ACTIVITY.
Print, exactly as written, the line containing "This screenshot has width=891, height=551." and every line after it, ending with the final line of the data below.

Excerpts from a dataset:

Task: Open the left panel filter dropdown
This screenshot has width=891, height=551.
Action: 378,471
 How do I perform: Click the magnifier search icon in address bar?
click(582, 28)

RESULT.
This screenshot has width=891, height=551.
Action: 378,471
 How do I perform: Click the magnifier search icon in address bar?
click(582, 28)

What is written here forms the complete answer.